Donald Trump & First Amendment — He’d Gut It

tyrant

As a businessman, Donald Trump is a blackkmailer. As a candidate, he’s a bully. As a president, he would be a world-class tyrant.

In his 1644 work Areopagitica, John Milton proclaimed, “Give me the liberty to know, to utter, and to argue freely according to conscience, above all liberties.” Indeed, there is no greater cause of liberty than the sanctity of a free mind and the faculty to act according to it. In fact, without free thinking, no other rights matter or make sense.

Our conscience exalts us over, as the Bible puts its, “the fish in the sea and the birds in the sky, over the livestock and all the wild animals and over all the creatures that move along the ground.” (That’s from the Book of Genesis, found in the Old Testament, Mr. Trump). Nothing makes us more human than the ability to reason according to our ethics and our experiences. When we lose our right to think freely, we lose our very humanity. Look no further than the Soviet Union and North Korea, just two of the most recent examples of regimes crushing their people so brutally that they no longer could safeguard their natural right to autonomy.

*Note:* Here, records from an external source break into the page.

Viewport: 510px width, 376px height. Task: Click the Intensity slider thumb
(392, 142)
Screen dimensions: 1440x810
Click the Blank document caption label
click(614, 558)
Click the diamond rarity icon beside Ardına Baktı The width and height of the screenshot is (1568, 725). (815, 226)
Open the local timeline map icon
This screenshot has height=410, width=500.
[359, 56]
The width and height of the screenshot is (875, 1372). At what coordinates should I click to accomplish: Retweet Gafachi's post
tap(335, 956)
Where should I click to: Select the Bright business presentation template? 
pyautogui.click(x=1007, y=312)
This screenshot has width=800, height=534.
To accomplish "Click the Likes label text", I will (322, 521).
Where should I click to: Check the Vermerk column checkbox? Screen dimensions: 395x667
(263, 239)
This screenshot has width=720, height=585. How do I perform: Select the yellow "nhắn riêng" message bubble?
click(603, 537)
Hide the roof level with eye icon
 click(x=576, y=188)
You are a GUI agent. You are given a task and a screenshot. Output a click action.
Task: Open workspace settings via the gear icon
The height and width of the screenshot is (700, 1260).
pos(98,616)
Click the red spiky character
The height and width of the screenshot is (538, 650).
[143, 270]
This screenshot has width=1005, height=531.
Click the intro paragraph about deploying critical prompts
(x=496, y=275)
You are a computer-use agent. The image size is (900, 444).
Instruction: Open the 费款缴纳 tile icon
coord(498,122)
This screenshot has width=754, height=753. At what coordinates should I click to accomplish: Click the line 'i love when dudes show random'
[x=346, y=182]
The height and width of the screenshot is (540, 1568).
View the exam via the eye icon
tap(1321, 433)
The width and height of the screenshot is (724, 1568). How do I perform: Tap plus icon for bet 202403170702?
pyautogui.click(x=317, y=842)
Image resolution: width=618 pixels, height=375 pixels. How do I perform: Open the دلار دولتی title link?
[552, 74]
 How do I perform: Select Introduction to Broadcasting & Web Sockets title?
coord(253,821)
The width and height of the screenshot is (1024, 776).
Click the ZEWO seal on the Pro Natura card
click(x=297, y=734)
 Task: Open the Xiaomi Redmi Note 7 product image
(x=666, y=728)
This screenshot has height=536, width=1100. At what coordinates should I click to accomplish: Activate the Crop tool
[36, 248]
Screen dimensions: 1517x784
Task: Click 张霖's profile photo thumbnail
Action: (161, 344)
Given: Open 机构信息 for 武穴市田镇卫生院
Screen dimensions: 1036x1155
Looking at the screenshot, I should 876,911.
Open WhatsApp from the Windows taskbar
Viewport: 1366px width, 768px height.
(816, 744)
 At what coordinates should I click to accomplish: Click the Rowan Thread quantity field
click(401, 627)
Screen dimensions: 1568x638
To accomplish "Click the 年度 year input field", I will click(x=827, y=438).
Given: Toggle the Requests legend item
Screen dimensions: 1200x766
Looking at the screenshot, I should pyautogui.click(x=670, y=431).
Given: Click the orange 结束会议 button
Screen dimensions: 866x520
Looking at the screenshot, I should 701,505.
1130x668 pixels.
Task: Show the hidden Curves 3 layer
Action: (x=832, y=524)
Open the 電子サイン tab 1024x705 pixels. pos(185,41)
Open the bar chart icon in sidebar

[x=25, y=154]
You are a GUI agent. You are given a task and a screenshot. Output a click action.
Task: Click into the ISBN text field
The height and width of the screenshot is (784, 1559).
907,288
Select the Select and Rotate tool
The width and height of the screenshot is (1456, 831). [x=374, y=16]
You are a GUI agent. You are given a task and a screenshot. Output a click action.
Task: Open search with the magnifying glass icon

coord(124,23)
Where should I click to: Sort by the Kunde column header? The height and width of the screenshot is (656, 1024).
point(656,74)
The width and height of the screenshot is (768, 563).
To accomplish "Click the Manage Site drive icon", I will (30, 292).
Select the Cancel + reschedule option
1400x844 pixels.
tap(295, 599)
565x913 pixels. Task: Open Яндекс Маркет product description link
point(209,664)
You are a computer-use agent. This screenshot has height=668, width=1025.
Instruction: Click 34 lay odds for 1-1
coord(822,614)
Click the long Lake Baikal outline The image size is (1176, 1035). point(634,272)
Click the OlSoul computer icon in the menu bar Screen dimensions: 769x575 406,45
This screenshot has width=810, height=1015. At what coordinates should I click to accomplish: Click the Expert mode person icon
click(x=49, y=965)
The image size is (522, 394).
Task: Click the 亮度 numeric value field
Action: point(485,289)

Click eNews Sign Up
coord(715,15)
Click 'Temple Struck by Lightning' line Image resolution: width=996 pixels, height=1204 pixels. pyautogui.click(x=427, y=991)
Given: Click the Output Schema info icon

These regimes’ victims could not defend themselves against the state. They could not provide for themselves. They could not advocate for themselves. They could not protect their basic human dignity. And they certainly couldn’t pursue happiness as they saw it.

America’s Founders understood quite clearly that only free minds could secure a free society. President James Madison, who authored the First Amendment of the U.S. Constitution, insisted, “Conscience is the most sacred of all property.” John Jay, the first chief justice of the U.S. Supreme Court, agreed. “Security under our constitution is given to the rights of conscience and private judgment,” he explained. “They are by nature subject to no control but that of Deity, and in that free situation they are now left.” President Thomas Jefferson reaffirmed this principle, arguing, “No provision in our Constitution ought to be dearer to man than that which protects the rights of conscience against the enterprise of the civil authority.”

For 21st-century Americans, there is no greater threat to this innate human right than Donald Trump. Time and time again, he has sought to silence those who dare disagree with him. He has meted out swift retribution to those who have acted in opposition to his aims or desires. And he promises to continue in this vein as president. A few weeks ago, the reality-television star sent Senator Ted Cruz a cease-and-desist letter, ordering his opponent to take down verifiably true television advertisements about Trump’s pro-abortion record. If Cruz refused, Trump warned, he would face a lawsuit in court challenging his citizenship eligibility to be president. In front of the whole world, Donald Trump attempted to blackmail Cruz, as though we live in Venezuela and not the United States of America. It’s Trump’s world, and in it, you are no longer to speak the truth about Donald Trump.